■ SUPPLIED RECORDS
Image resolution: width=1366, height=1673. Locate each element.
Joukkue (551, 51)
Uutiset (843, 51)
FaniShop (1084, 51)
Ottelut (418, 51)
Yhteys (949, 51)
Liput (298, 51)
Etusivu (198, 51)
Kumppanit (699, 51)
* * *
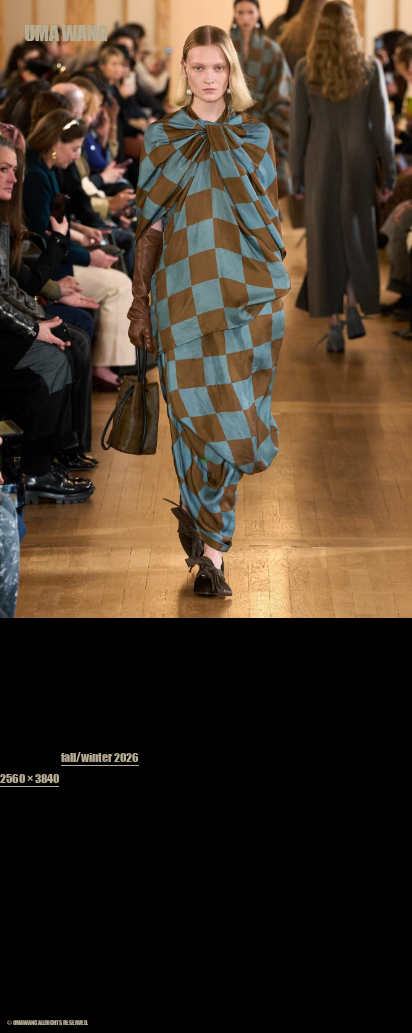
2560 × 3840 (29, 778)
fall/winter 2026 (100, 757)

■ TASK DETAILS
Retype the entries above exactly, but only from the line containing "Image resolution: width=1366, height=1673." through the line containing "Kumppanit (699, 51)", both included.

■ RESULT OF THIS TASK
Image resolution: width=1366, height=1673. Locate each element.
Joukkue (551, 51)
Uutiset (843, 51)
FaniShop (1084, 51)
Ottelut (418, 51)
Yhteys (949, 51)
Liput (298, 51)
Etusivu (198, 51)
Kumppanit (699, 51)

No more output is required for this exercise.